### About this exercise
What is needed here is a verbatim copy of the records that follow.

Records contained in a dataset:
..............................

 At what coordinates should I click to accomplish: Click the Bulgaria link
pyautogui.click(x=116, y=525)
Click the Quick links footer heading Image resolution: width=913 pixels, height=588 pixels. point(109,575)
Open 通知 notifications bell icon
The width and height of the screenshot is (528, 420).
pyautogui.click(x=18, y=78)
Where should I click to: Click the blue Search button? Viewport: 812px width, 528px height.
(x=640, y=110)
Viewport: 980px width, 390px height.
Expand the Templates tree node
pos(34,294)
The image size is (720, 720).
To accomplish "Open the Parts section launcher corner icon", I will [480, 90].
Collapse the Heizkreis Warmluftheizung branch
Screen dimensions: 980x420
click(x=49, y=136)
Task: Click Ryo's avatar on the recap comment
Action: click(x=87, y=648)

..............................

### Task result
 At what coordinates should I click to accomplish: Click the Bulgaria link
pyautogui.click(x=116, y=525)
Click the Quick links footer heading Image resolution: width=913 pixels, height=588 pixels. point(109,575)
Open 通知 notifications bell icon
The width and height of the screenshot is (528, 420).
pyautogui.click(x=18, y=78)
Where should I click to: Click the blue Search button? Viewport: 812px width, 528px height.
(x=640, y=110)
Viewport: 980px width, 390px height.
Expand the Templates tree node
pos(34,294)
The image size is (720, 720).
To accomplish "Open the Parts section launcher corner icon", I will [480, 90].
Collapse the Heizkreis Warmluftheizung branch
Screen dimensions: 980x420
click(x=49, y=136)
Task: Click Ryo's avatar on the recap comment
Action: click(x=87, y=648)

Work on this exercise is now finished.